Shares of auto stocks such as General Motors and Ford are on a tear, but some say the stocks are set to take a pause.
Ford shares on Wednesday hit their highest level in seven months following news that Ford would slash costs by $14 billion over the coming years and begin investing in trucks and electric and hybrid cars.
While General Motors has risen nearly 26 percent so far this year, Ford shares are barely positive in the same time, seeing a 13 percent gain in the last two months alone.
While both stocks look attractive in the longer term, both now boast overbought conditions in the short term, said Matt Maley, equity strategist at Miller Tabak.
That makes him hesitant at these levels, specifically due to their relative strength indices, a classic technical indicator. “General Motors [is at] 87 [on a scale of 0 to 100], highest it’s ever been, and Ford is the most overbought it’s been since 2013. So they might take a little bit of a breather here,” Maley said Tuesday on CNBC’s “Power Lunch.”
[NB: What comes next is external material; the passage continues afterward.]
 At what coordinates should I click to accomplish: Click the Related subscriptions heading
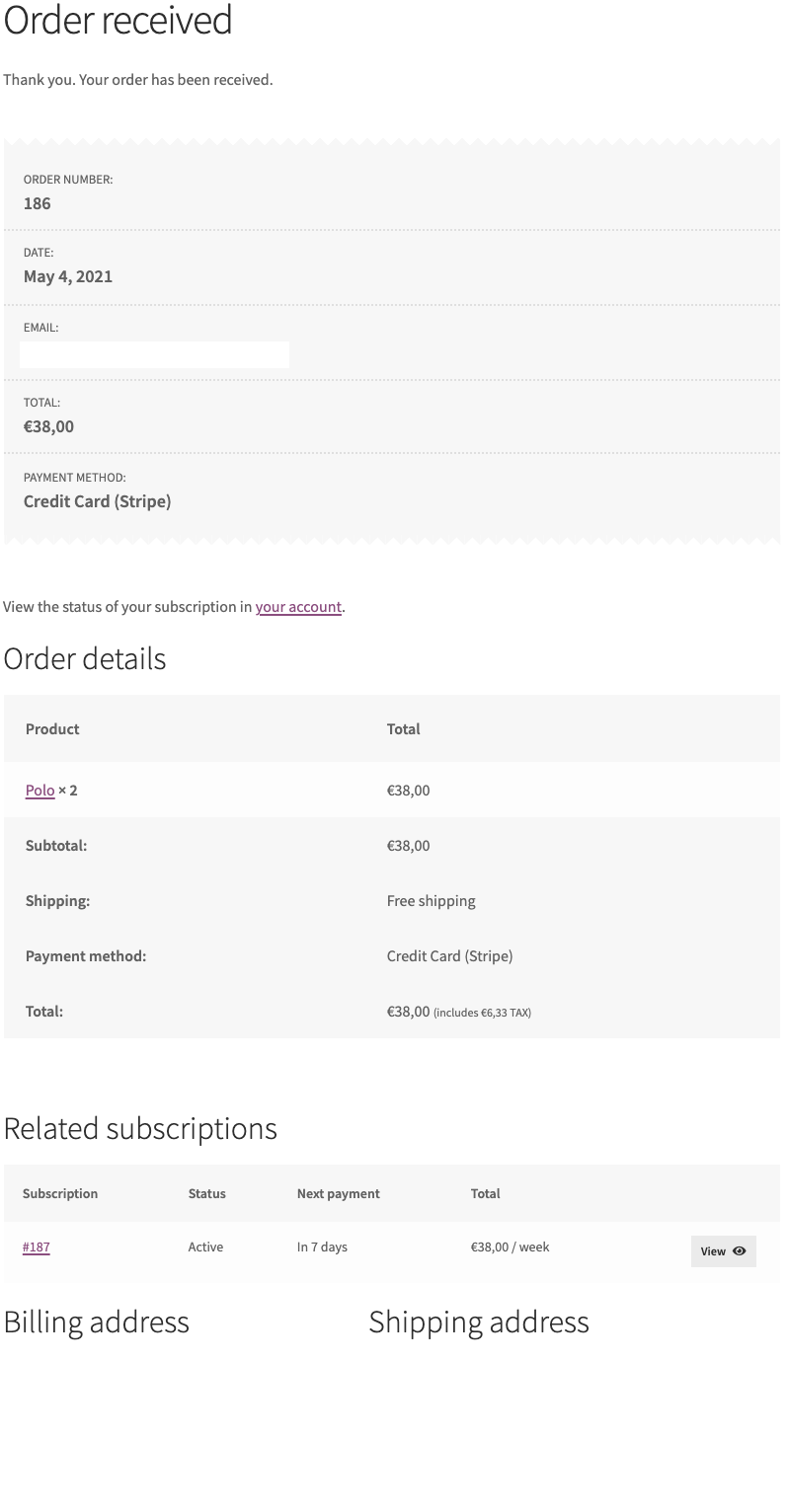(x=139, y=1128)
Bank of America Merrill Lynch research analyst John Murphy upgraded his rating on General Motors from “neutral” to “buy” on Tuesday, and raised the firm’s price target on the stock from $40 per share to $57, implying more than 30 percent of upside from the stock’s price at the time the report was written.
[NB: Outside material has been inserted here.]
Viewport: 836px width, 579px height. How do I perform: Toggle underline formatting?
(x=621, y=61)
“We think GM’s ability to integrate an autonomous electric vehicle into a ride hailing fleet and/or shared fleet, with the overlay of OnStar, puts the company in a unique competitive first mover position. We expect this will become more obvious as the technology is commercialized over time,” Murphy wrote in the report, titled “Management gets it, so a higher multiple is deserved.”
On Wednesday, one day after Ford’s investor day, Guggenheim analyst Emmanuel Rosner reiterated his “neutral” rating on the company’s stock. He wrote that while the company appeared to show an encouraging “renewed focus on cost optimization and capital discipline,” he was generally “disappointed” by the lack of restructuring announcements and guidance from the company.
General Motors shares now look very cheap when compared with another automaker, Tesla, said Mark Tepper, founder and president at Strategic Wealth Partners. Indeed, the price-earnings ratio of General Motors is trading at a mere seven times forward earnings, far below that of the overall market, while Tesla consistently loses money.
Some of the recent jump in the automakers’ share prices is related to the devastation caused by recent hurricanes in the U.S., Tepper said, but the real story lies in consumer strength.
“Consumer balance sheets continue to improve, household net worth continues to go up, you’ve got debt-to-incomes at near-historic lows,” Tepper said Tuesday on “Power Lunch,” adding that the level at which consumers are planning to buy houses and cars is near its highest in a decade.
“A lot of this consumer strength is flowing through to auto purchases, so that’s why we’re seeing a lot of good stuff coming from the auto industry right now,” he said.
The recent rise in auto sales is indicative of a larger-scale boom, said Eric Ross, chief investment strategist with Cascend Securities, who said he has seen an increase in people researching new automobile purchases since May.
“This is just the start of what we think is going to be a big cycle turn,” he said in an interview with CNBC’s “Closing Bell” on Tuesday.